Circ: Beneficiaries in donut hole more likely to drop CV drugs
Annually, approximately 3.8 million Medicare Part D beneficiaries reach the limit where their prescription drugs are no longer covered under Medicare Part D, wrote Jennifer M. Polinski, ScD, MPH, an epidemiologist at Brigham and Women’s Hospital in Boston, and colleagues. Based on current Medicare rules, these beneficiaries are responsible for the entire cost of medications until they hit a spending threshold amount, at which point their drug-cost sharing is reduced, or the year’s end, which starts the reimbursement cycle anew.
CV medications account for a quarter of Medicare Part D spending and more than a third of drug volume, they wrote, adding that some evidence suggests the improved access to these drugs under Medicare Part D has helped decreased CV-related morbidity and mortality. While some studies have documented an increase of drug discontinuation when beneficiaries reach the donut hole, none has specifically looked at CV conditions.
For their study, they looked at CV medication discontinuation, drug switching and the risk of CV-related death or hospitalization, comparing Medicare Part D enrollees who fell in the donut hole and were responsible for 100 percent of their drug costs (exposed) with those who fell in the coverage gap but received financial assistance (unexposed).
“Although the 2010 [Patient Protection and] Affordable Care Act contains provisions that will gradually eliminate the coverage gap over the next decade, there are no short-term solutions to closing the gap, and recent Congressional budget proposals aim to repeal these reforms,” Polinski and colleagues wrote. “Our study provides evidence about the effect of the coverage gap, as initially implemented, on beneficiaries with cardiovascular conditions and serves as a baseline by which any reforms may be judged.”
By linking prescription and medical claims data, they identified 122,255 Medicare beneficiaries with CV conditions who fell in the donut hole in 2006 or 2007. Those beneficiaries were followed until they experienced an event (death or hospitalization), reached the catastrophic coverage spending threshold, or year’s end.

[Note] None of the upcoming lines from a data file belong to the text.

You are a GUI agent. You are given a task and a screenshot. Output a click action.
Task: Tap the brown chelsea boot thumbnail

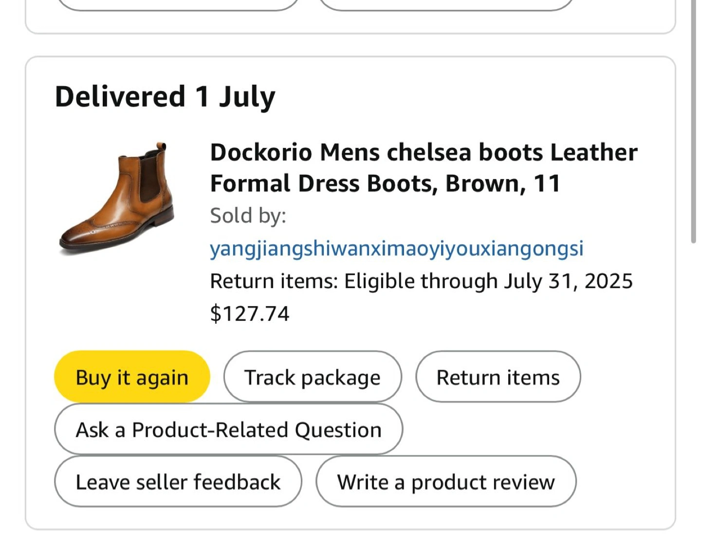[x=117, y=199]
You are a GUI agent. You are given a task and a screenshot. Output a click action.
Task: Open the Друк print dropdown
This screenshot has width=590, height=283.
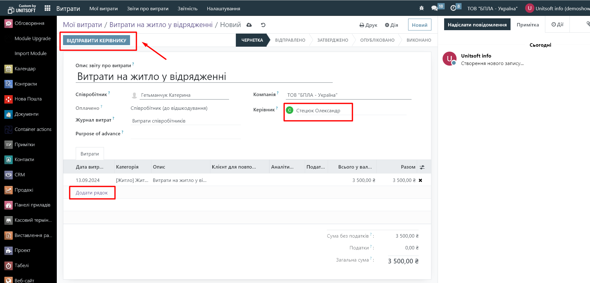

For their analyses, they matched 3,980 exposed beneficiaries and 3,980 unexposed beneficiaries using propensity score and high-dimensional propensity score approaches. They then compared rates of CV drug discontinuation, drug switching and death or hospitalization for acute coronary syndrome plus revascularization, congestive heart failure or atrial fibrillation.
Polinski and colleagues found that exposed beneficiaries were 57 percent more likely to discontinue medication use. Exposed beneficiaries were more likely to discontinue beta-blocker use and statin use than were unexposed beneficiaries.

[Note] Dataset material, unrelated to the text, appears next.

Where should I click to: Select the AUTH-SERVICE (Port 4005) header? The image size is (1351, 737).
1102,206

They calculated that approximately 2.9 million Part D beneficiaries discontinued drugs during an average period of 3.6 months while in the donut hole. But exposed beneficiaries were no more likely to switch CV drugs, die or be hospitalized than unexposed beneficiaries.
Those results run counter to previous research findings that showed higher rates of death or hospitalization in Medicare Part D beneficiaries facing caps who discontinue drug use, the authors acknowledged. They attributed the difference to their shorter follow-up period.
“While most comparator studies in other settings had follow-up of one year or more, in our study, beneficiaries spent a median 119 days in the coverage gap follow-up period,” they explained. “Beneficiaries in our study also experienced a relatively small number of adverse events, limiting our power to detect differences between the exposed and unexposed groups.”
Despite using a number of approaches to adjust for confounding, they wrote that they cannot rule out unmeasured confounding in their study. They noted that 94 percent of beneficiaries were censored after entering a new benefit year, making long-term analyses beyond the scope of the study.
They wrote that their study demonstrated that “blunt cost-sharing mechanisms” such as the coverage gap may derail the benefits from efforts such as Medicare Part D by prompting elderly people with CV conditions to stop taking prescribed drugs.
“Given the results we observed, policymakers should be sensitive to the deleterious effects of the coverage gap on cardiovascular drug discontinuation and work to protect beneficiaries with CV conditions who may be vulnerable to it,” they concluded.